[Available data]
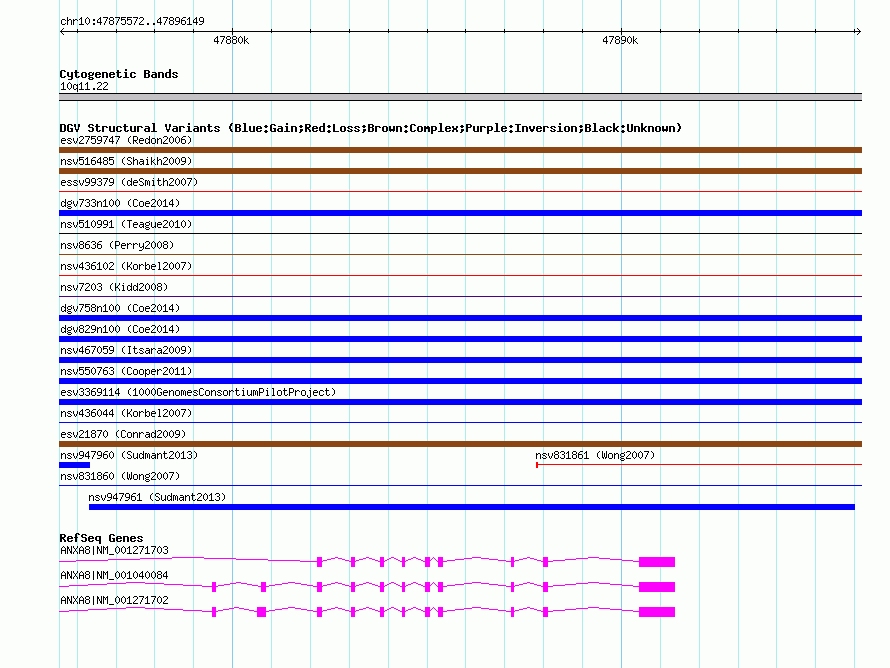Click the nsv947960 (Sudmant2013) short blue bar
The width and height of the screenshot is (890, 668).
coord(74,465)
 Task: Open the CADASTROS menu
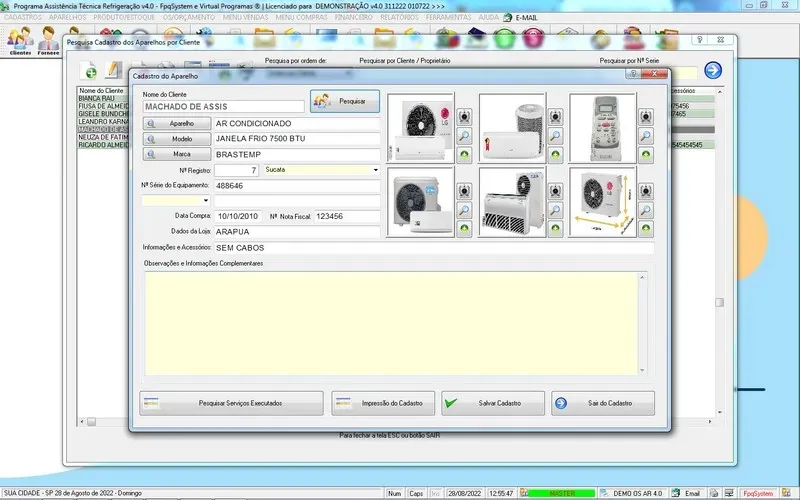click(x=22, y=18)
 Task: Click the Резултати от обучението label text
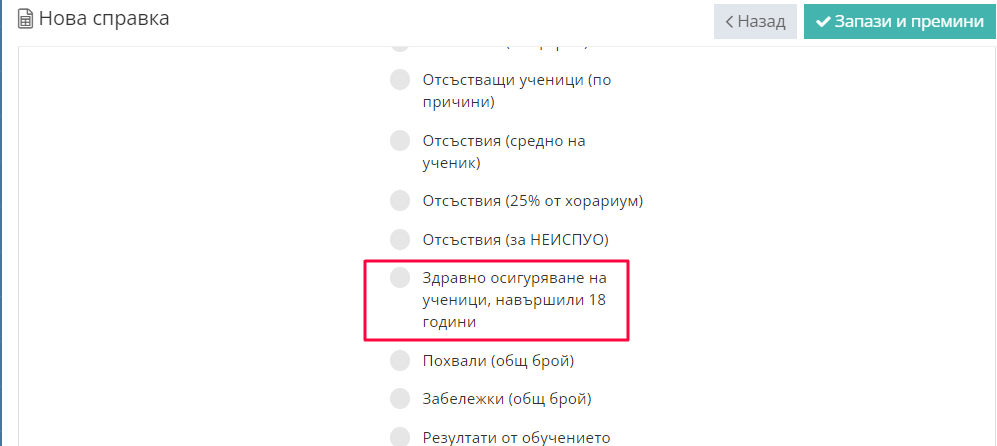point(516,437)
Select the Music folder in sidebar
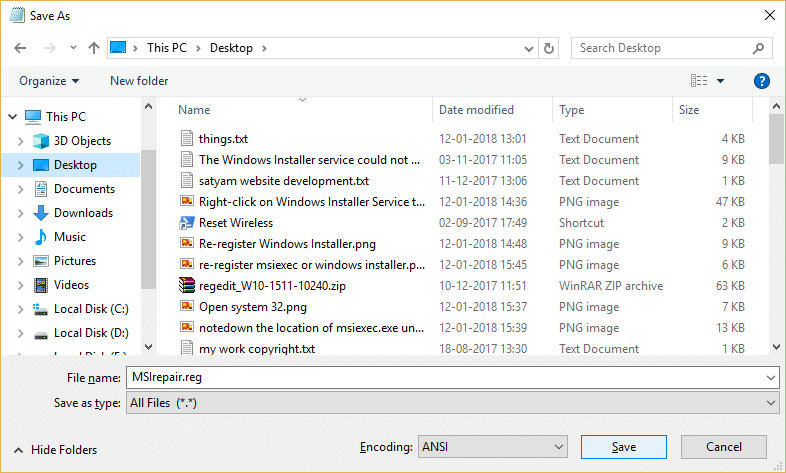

[Problem description] With pictures left out, transcribe each line from the one containing "Task: Open the CADASTROS menu" through the end of the data, both ends included.

[Output of the task]
 Task: Open the CADASTROS menu
click(x=22, y=18)
 Task: Click the Резултати от обучението label text
point(516,437)
Select the Music folder in sidebar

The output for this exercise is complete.